Records for this exercise:

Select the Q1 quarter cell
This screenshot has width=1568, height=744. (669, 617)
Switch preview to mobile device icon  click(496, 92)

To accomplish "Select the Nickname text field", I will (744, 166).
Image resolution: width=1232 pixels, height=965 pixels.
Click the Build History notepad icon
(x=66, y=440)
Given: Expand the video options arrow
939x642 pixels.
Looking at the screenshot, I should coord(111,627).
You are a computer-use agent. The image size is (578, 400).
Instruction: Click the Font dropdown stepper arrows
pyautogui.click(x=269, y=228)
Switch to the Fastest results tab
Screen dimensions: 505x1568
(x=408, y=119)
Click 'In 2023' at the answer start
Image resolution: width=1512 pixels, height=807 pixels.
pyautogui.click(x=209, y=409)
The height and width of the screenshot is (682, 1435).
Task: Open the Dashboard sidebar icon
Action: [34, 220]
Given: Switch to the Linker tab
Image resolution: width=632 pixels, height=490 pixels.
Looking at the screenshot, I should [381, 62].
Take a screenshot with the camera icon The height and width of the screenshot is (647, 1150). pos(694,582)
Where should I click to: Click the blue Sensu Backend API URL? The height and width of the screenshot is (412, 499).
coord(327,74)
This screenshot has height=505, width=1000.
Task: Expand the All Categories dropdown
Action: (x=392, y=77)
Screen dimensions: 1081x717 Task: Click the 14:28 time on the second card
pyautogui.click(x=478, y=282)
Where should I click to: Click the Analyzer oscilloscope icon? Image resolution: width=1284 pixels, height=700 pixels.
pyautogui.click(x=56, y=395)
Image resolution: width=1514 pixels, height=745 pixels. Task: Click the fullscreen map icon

Activity: Where does the word "Switch" occur in the data? Copy every line that has it.

Result of the exercise:
Switch preview to mobile device icon  click(496, 92)
Switch to the Fastest results tab
Given: Switch to the Linker tab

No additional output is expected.